O Globo, Amanhã, p. 9
14 de Ago de 2012
Precificação da natureza
Nem parceria público-privada nem privatização. Fotógrafos de meio ambiente acusam governo de querer transformá-los em sócios compulsórios
RAFAELLA JAVOSKI
rafaella.javoski@oglobo.com.br
O preço ainda não foi fixado, mas a decisão já foi tomada. O Ministério do Meio Ambiente, por meio de um de seus órgãos, o Instituto Chico Mendes de Conservação da Biodiversidade (ICMBio), decidiu cobrar pelas fotos clicadas nas 312 unidades de conservação espalhadas por todo o país. A decisão está prestes a completar um ano - em setembro próximo -, mas a portaria, que colocaria a medida em vigor, já foi suspensa por duas vezes. Indignados com a medida, profissionais de renome internacional especializados em imagens da natureza promovem, dia 19, leilão para protestar a favor da liberdade de expressão e pelo fortalecimento do mercado de artes visuais. A data não é aleatória: domingo é o Dia Internacional da Fotografia.
Procurados, técnicos do ICMBio explicaram que o uso das imagens gratuitamente está autorizado apenas para fins jornalísticos, educativos ou científicos. A cobrança, dizem, vai incidir sobre imagens que venham a ter uso comercial, seja em publicidade ou divulgação de agências de turismo. Enquanto o próprio governo não se entende sobre o valor a ser cobrado, os profissionais da fotografia se uniram para promover a exposição "Antes que a natureza acabe", que reúne 27 imagens de natureza. Essas fotos irão à venda e o dinheiro arrecadado será usado para viabilizar a ida dos profissionais a Brasília. O leilão vai ocorrer na Trilharte, escola de fotografia de meio ambiente com sede no Rio.
- No Jardim Botânico não há cobrança e por isso noivos, debutantes e gestantes são fotografados lá.

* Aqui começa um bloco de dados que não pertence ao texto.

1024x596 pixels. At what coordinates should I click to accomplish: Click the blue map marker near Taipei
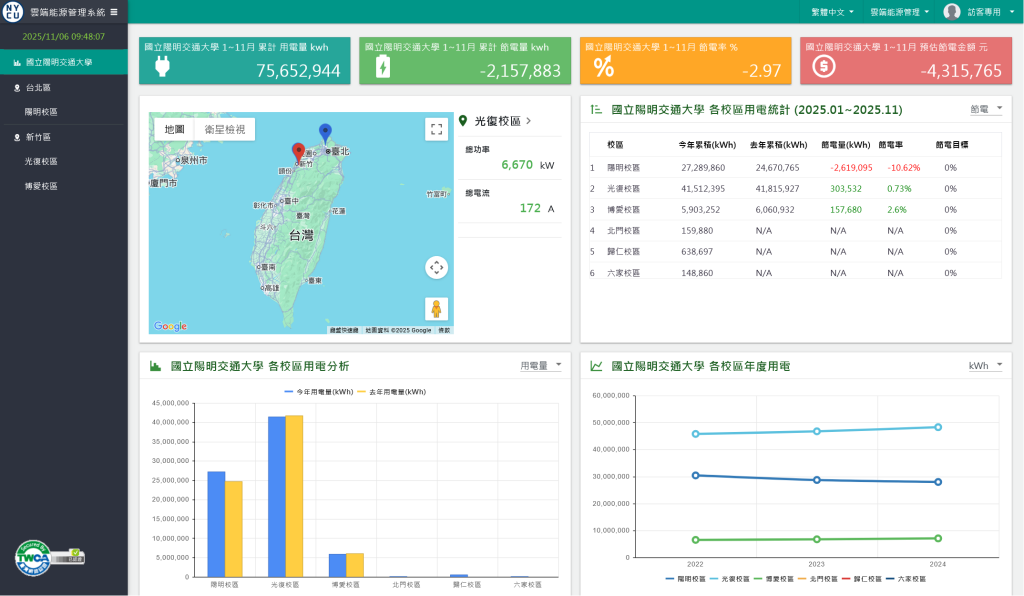click(x=325, y=132)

Isso gera identificação da sociedade com o parque - diz o presidente da Associação dos Fotógrafos da Natureza (AFNatura), Gustavo Pedro, admitindo que aprova parte do texto que solicita o pedido de autorização para a presença de fotógrafos em áreas que não estão abertas ao público ou em caso da necessidade de horários especiais.
Entre os fotógrafos que estão participando da exposição estão profissionais reconhecidos internacionalmente, como Luiz Claudio Marigo, um dos pioneiros da fotografia de natureza no país; além de Zig Koch e João Quental, que têm nas aves sua principal fonte de inspiração; Maurício Simonetti, dono de um arquivo com cerca de 30 mil imagens que documentam a história, a cultura e a paisagem do Brasil, e também Roberto Murta, que já registrou imagens dos principais ecossistemas brasileiros e costuma colaborar em projetos de pesquisa e conservação realizados por universidades.